What you need to do: Starting at the first line of the entries below, output every line exactly, up to and including the line with "Open the hamburger".

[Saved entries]
++++
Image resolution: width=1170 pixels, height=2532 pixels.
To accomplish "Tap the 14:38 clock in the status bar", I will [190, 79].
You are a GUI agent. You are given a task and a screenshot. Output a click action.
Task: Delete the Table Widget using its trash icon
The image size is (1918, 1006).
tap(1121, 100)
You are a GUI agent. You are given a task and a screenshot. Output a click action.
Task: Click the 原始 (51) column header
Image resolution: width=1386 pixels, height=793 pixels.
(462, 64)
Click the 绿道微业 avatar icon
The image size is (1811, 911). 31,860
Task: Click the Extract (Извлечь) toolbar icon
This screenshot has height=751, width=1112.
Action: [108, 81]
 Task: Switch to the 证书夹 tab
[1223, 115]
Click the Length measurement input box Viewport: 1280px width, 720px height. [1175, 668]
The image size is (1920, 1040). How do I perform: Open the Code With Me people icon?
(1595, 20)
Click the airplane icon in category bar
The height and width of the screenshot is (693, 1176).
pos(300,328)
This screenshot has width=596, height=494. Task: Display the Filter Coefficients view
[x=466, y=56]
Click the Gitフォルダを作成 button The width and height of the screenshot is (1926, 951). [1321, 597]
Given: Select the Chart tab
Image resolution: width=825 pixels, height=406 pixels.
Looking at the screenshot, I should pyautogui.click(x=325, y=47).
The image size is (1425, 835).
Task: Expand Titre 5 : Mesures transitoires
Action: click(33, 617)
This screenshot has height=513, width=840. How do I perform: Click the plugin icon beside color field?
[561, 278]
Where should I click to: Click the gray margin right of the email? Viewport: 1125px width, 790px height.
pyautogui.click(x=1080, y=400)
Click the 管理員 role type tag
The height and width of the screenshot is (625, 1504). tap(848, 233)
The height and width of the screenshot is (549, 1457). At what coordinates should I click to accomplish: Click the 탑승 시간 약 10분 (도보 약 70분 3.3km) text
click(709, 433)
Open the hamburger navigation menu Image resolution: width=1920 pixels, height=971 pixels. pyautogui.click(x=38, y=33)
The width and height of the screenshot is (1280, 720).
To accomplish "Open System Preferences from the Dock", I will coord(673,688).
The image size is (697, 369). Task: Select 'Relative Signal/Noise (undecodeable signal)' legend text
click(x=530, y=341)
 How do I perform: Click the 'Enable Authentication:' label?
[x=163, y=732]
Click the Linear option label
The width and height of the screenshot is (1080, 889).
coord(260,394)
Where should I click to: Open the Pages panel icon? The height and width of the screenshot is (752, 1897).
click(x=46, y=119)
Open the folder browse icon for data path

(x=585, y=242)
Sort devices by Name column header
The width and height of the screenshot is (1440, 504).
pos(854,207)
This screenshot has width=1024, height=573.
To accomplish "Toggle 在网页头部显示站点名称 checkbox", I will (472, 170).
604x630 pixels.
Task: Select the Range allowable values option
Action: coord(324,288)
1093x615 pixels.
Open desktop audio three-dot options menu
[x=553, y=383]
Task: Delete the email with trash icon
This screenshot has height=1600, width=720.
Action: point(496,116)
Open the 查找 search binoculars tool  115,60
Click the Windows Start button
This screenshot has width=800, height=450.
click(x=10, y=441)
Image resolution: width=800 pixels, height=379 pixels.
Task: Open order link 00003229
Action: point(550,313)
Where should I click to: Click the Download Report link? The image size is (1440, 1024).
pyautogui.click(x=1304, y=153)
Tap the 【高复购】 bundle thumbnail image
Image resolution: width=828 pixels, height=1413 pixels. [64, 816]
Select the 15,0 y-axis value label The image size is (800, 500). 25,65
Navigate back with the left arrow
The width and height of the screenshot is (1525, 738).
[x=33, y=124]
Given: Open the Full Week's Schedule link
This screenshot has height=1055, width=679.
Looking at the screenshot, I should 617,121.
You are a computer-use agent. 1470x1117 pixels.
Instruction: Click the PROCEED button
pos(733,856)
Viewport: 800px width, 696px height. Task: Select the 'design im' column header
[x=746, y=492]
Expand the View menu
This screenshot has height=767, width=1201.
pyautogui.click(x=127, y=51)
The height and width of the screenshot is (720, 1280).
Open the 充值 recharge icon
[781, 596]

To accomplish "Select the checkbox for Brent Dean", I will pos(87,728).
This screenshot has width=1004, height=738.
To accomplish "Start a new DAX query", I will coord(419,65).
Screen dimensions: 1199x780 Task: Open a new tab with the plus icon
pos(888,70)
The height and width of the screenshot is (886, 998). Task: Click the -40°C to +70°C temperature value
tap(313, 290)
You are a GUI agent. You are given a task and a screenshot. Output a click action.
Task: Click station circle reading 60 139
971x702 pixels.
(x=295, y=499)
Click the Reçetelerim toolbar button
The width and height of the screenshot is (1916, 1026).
++++
Reply:
Image resolution: width=1170 pixels, height=2532 pixels.
To accomplish "Tap the 14:38 clock in the status bar", I will [190, 79].
You are a GUI agent. You are given a task and a screenshot. Output a click action.
Task: Delete the Table Widget using its trash icon
The image size is (1918, 1006).
tap(1121, 100)
You are a GUI agent. You are given a task and a screenshot. Output a click action.
Task: Click the 原始 (51) column header
Image resolution: width=1386 pixels, height=793 pixels.
(462, 64)
Click the 绿道微业 avatar icon
The image size is (1811, 911). 31,860
Task: Click the Extract (Извлечь) toolbar icon
This screenshot has height=751, width=1112.
Action: [108, 81]
 Task: Switch to the 证书夹 tab
[1223, 115]
Click the Length measurement input box Viewport: 1280px width, 720px height. [1175, 668]
The image size is (1920, 1040). How do I perform: Open the Code With Me people icon?
(1595, 20)
Click the airplane icon in category bar
The height and width of the screenshot is (693, 1176).
pos(300,328)
This screenshot has width=596, height=494. Task: Display the Filter Coefficients view
[x=466, y=56]
Click the Gitフォルダを作成 button The width and height of the screenshot is (1926, 951). [1321, 597]
Given: Select the Chart tab
Image resolution: width=825 pixels, height=406 pixels.
Looking at the screenshot, I should pyautogui.click(x=325, y=47).
The image size is (1425, 835).
Task: Expand Titre 5 : Mesures transitoires
Action: click(33, 617)
This screenshot has height=513, width=840. How do I perform: Click the plugin icon beside color field?
[561, 278]
Where should I click to: Click the gray margin right of the email? Viewport: 1125px width, 790px height.
pyautogui.click(x=1080, y=400)
Click the 管理員 role type tag
The height and width of the screenshot is (625, 1504). tap(848, 233)
The height and width of the screenshot is (549, 1457). At what coordinates should I click to accomplish: Click the 탑승 시간 약 10분 (도보 약 70분 3.3km) text
click(709, 433)
Open the hamburger navigation menu Image resolution: width=1920 pixels, height=971 pixels. pyautogui.click(x=38, y=33)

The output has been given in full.